Когда подошли мать с сыном, старик запряг Буланого, невесело усмехнулся, прошамкал беззубым ртом:

— Ну вот и хажяевами штали… Штоб его не дождать…

Потом помог им набрать зерна. Когда выезжали со двора, дед Зубатый сказал:

— А мне штарая карга велела вола взять. И такой же вреднющий попался… Теперь два ирода на хозяйштве будут — вол и баба.

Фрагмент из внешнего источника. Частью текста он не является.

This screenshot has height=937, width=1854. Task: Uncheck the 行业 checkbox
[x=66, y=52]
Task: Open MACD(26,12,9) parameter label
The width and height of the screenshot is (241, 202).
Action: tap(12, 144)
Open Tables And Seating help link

Увидел тележку, подцепил к подводе.

— Не оштавляйте, еще пригодится…

Так в их дворе завелся конь. Но не радовал он маму. Не раз она говорила Грише, прижав к глазам платок:

— Ой, сынок, сынок, лучше бы не было на нашем дворе Буланого…

— А почему, мама?

Марина лохматила давно не стриженные сыновы вихры (такой же лен на голове, как у отца), всматривалась в синие леса и говорила будто и не Грише, и не себе, а кому-то постороннему:

— Он еще дитя, малое дитя.

Как ему хотелось стать в эту лихую, как говорит бабушка, годину взрослее! Чтобы никто на свете не говорил ему таких обидных слов: «Он еще дитя, малое дитя».


Лязгнула щеколда, скрипнула калитка. Гриша прилип к окну — во двор зашел солдат, весь серый от пыли и очень усталый. Прислонил винтовку к старой шелковице, медленно осмотрел подворье, будто разыскивая кого-то, Гриша выбежал из хаты. У шелковицы стоял не простой солдат: вон на петлицах два кубаря. Гриша знал: два кубаря — лейтенант. Из хаты он показался ему пожилым, а вблизи — совсем молодой. Только в щедрой дорожной пыли и с печалью в серых глазах.

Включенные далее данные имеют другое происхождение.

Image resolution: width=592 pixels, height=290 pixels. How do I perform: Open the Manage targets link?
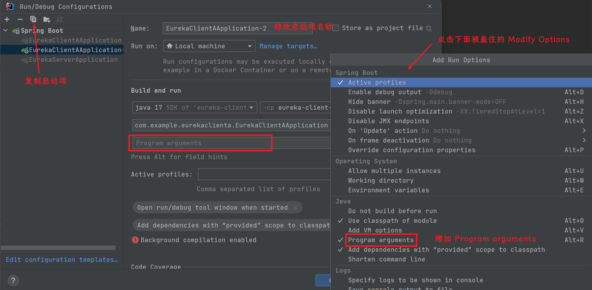click(x=288, y=46)
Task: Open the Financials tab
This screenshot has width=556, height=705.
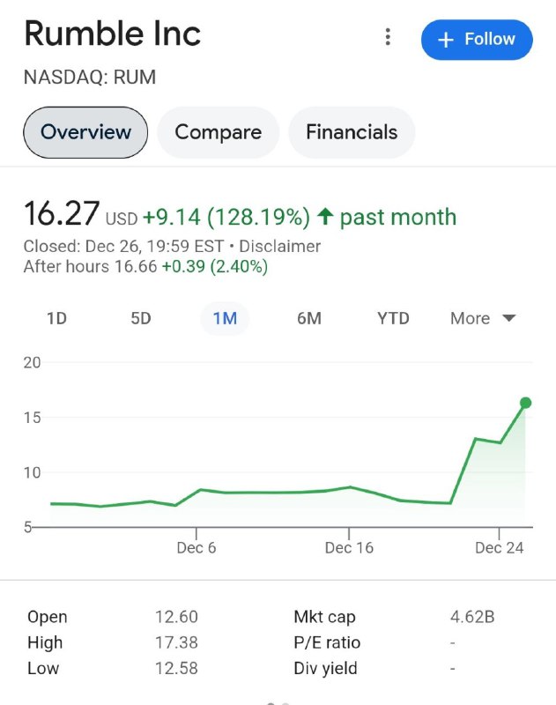Action: click(x=352, y=132)
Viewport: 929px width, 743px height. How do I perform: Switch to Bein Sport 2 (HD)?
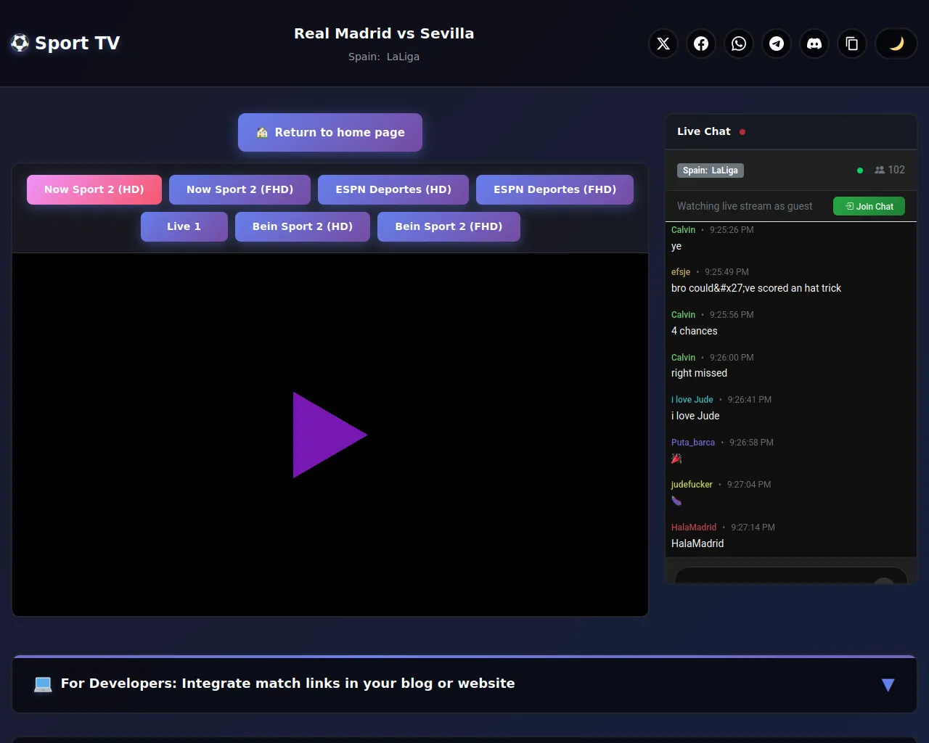click(303, 226)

— Здорово, козарлюга, — командир улыбнулся и стал еще моложе. — Дай, брат, воды. Да холодненькой.

Гриша метнулся в сени, проворно вынес медную кварту.

— Нате!

Гость пил долго, жадно.

— На посиделки ходишь? — прищурившись, пошутил лейтенант, продолжая глотать из медной кварты.

— И-и-и-и, — пропел Гриша.

— Не ходишь, значит?

Гриша надул губы — такое спрашивает… А еще лейтенант.

— Ну, не буду… Не буду.

— На здоровье! — послышался голос.

Гриша и лейтенант вместе оглянулись — на крыльце стояла мать.

Лейтенант вытерся рукавом, поблагодарил. И попросил Гришу:

— Снеси моим ребятам… Только одна нога тут, другая там! Они сидят на колодах у плетня.

Гриша побежал в сени, схватил ведро и исчез за калиткой.

Командир еще раз осмотрел подворье, глянул на малого Петрика, который, придерживаясь за притолоку, стоял в одной пестрой рубашонке и, разинув рот, глядел на незнакомца в ремнях.

Вернулся Гриша с пустым ведром.

— Пор-рядок, — кивнул лейтенант вместо благодарности. — Ваши? — показал глазами на Гришу с Петром.